Venezuela’s state-owned oil company Petroleos de Venezuela (PDVSA) has cut crude production and slowed its blending activity at several plants in May due to rising inventories, Reuters reported, citing industry sources and documents about the matter.
Venezuela’s total domestic stocks rose by .3 million barrels from the end of last month to 38.2 million barrel recently as crude exports tumbled. Stockpiles reached 40.3 million barrels in September 2019 but drained as exports spiked. Meanwhile, PDVSA’s production stood at 656,000 barrels on May 13 and 642,000 barrels on May 14, well below the average of 737,000 bpd in April.
The stock of flagship Merey crude at the Jose export terminal reached 9.6 million barrels this week, compared to 7.2 million barrels on May 4. This means that available space at the terminal is just 318,000 barrels.

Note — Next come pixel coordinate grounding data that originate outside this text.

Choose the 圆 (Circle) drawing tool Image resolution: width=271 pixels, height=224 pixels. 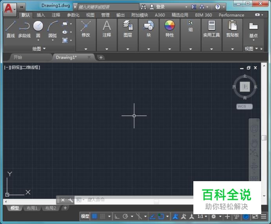pyautogui.click(x=38, y=29)
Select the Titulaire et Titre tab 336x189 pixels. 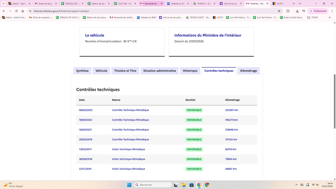(x=125, y=71)
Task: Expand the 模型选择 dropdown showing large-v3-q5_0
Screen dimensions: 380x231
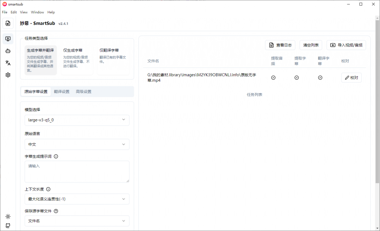Action: [x=77, y=120]
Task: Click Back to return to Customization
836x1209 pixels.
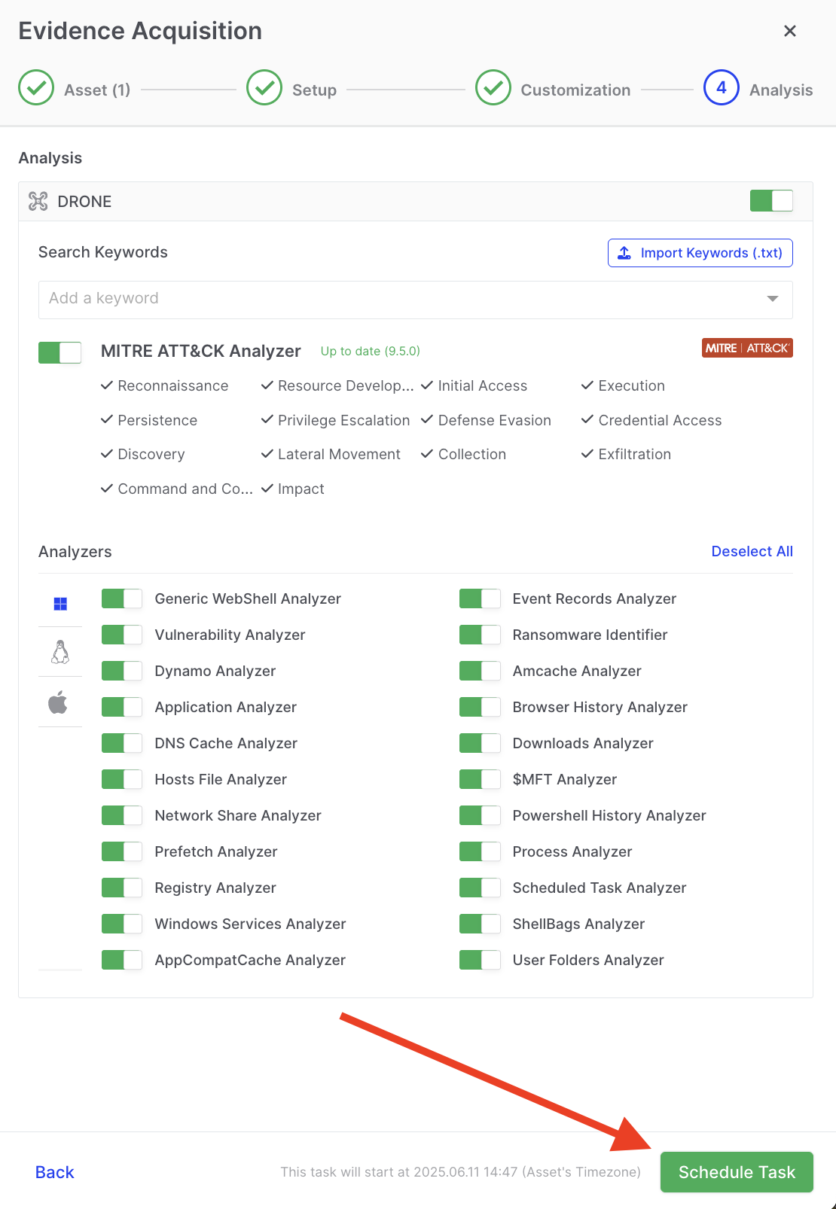Action: pos(55,1172)
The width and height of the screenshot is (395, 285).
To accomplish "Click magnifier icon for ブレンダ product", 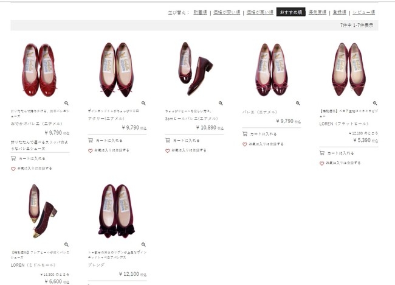I will click(143, 244).
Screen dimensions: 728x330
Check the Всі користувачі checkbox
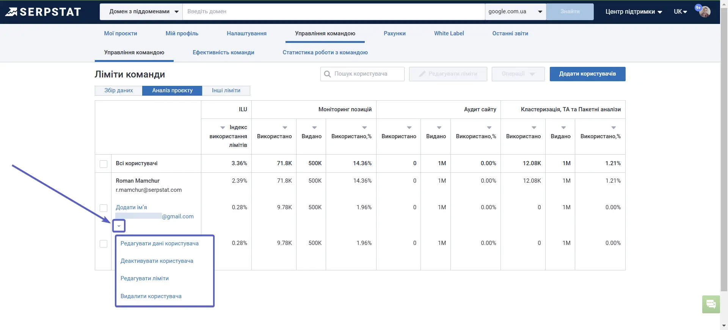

The mounting inventory pressure prompted PDVSA on Sunday to halt blending activity at its joint venture with CNPC, Petrosinovensa. Operation at the facility resumed the following day. Blending was also halted repeatedly during mid-May, according to the sources. Between May 20 and May 24, the facility produced around 100,000 bpd. PDVSA-Chevron JV, the Petropiar crude upgrader is the only upgrading and blending plant that maintains operations, the sources added.